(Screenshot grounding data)
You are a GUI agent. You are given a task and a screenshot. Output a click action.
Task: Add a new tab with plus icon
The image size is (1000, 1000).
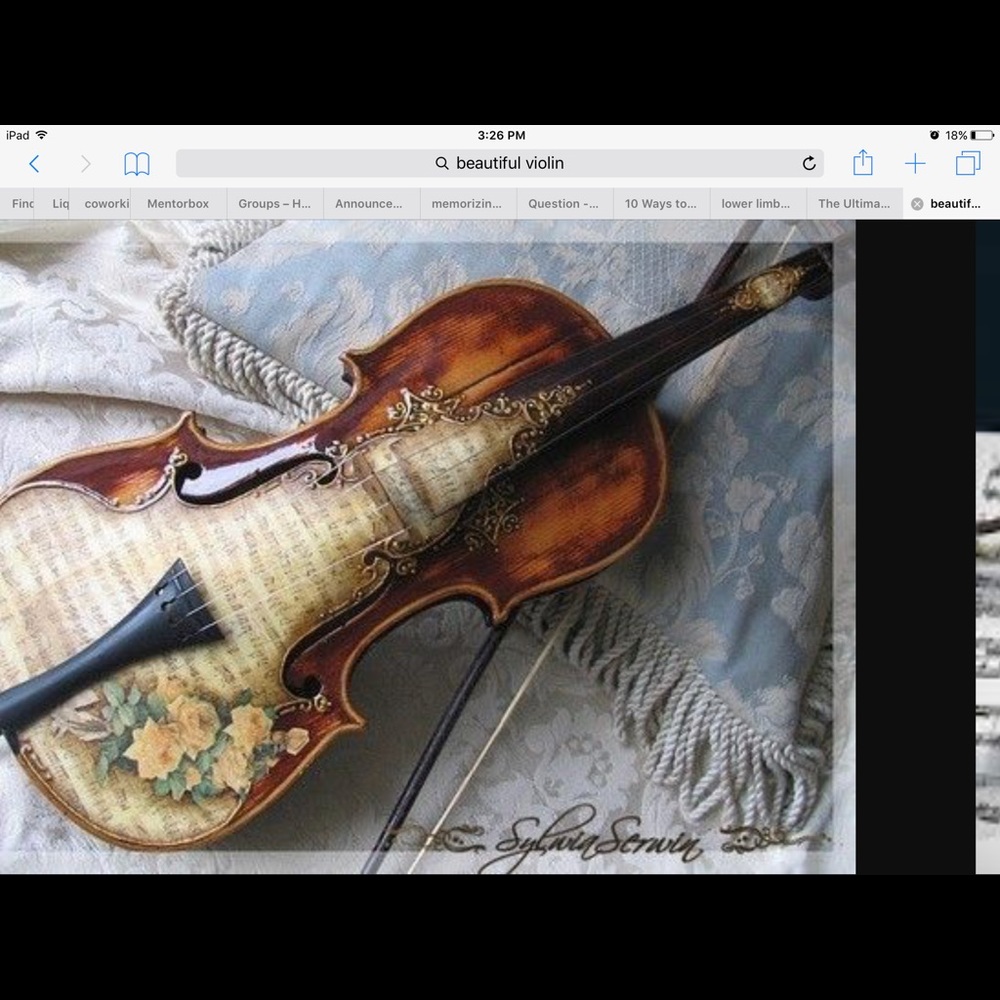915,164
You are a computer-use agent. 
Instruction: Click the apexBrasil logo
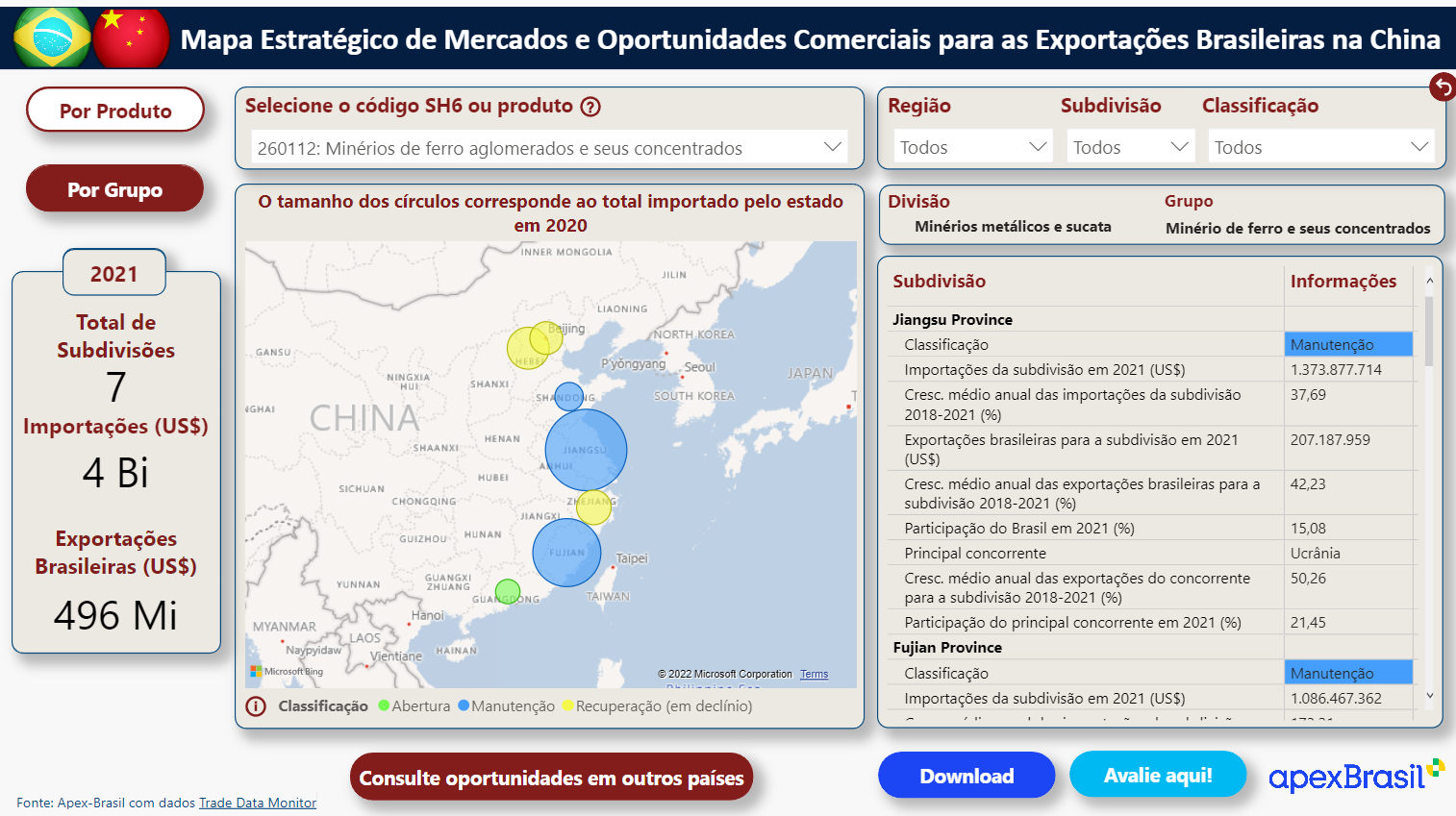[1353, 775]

ASSIGNED TASK | Leave every picture out and copy precisely the lines from the one containing "You are a computer-use agent." through the last line of the data above, both ends included.

EXPECTED ANSWER |
You are a computer-use agent. 
Instruction: Click the apexBrasil logo
[1353, 775]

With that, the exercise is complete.